MrSim
MrSim copied to clipboard
Compliments , it is a good and clear project
I was searching a mini project permiting to elaborate in distributed job. Sincerelly i hate Hadoop /spark /flink because they are not designed using a modularization strategy. So if you want test in local (o you can losing time not for study your logic but for config the system), you cant , if you want embed library in your logic , you cant , if you have a different usate to how apply a algorithm you cant . A will study this project for leaning the concepts inside. Have you some suggestions for emproving the project if i would use it in production ?
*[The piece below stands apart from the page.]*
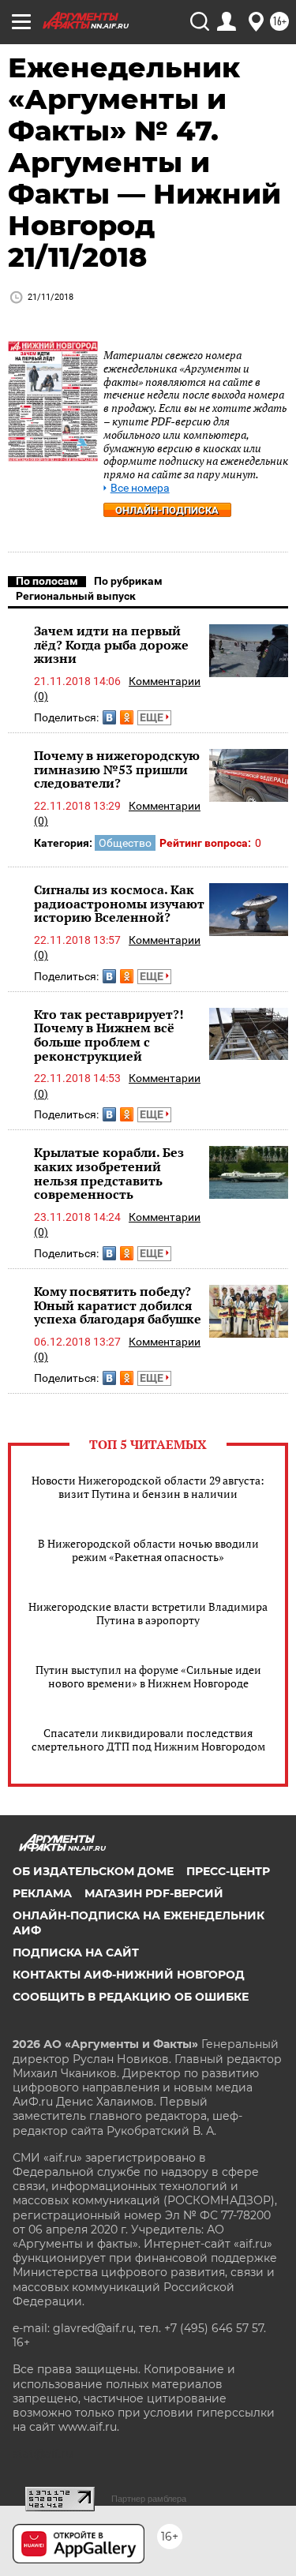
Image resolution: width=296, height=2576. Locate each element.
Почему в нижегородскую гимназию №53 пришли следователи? (117, 769)
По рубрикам (128, 581)
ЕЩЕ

Hi! Thanks for your feedback! I haven't worked on this library for a long time, but I am pretty sure there are things to be improved. As to exactly what, I'd have to think about it for some time. Any suggestions on your side? (And sorry for the long delay before answering, I don't visit that page very often.)
For my opinion a good software designer might think that every indipendent logic might be developed in a indipendent library. Spark doesn't make it. Essentially actually there are many contexts where it is possible to embedd a mapreduce framework.For example there are contexts where you developed your server making a specific task but would need a way for share computing(connected with your embedded logic) in a cluster. There are other contexts where map/reduce could be executed also in small machines or devices. A suggestion could be
- to optimize code (also for parallel map-reduce)
- map/reduce working with iterators/streams (you receive 2 different iterators for example with indefinite size and you produce a resulting iterator produced by a reduction function, maybe possibility to configure the window size).
- another possible study could be map/reduce in gpu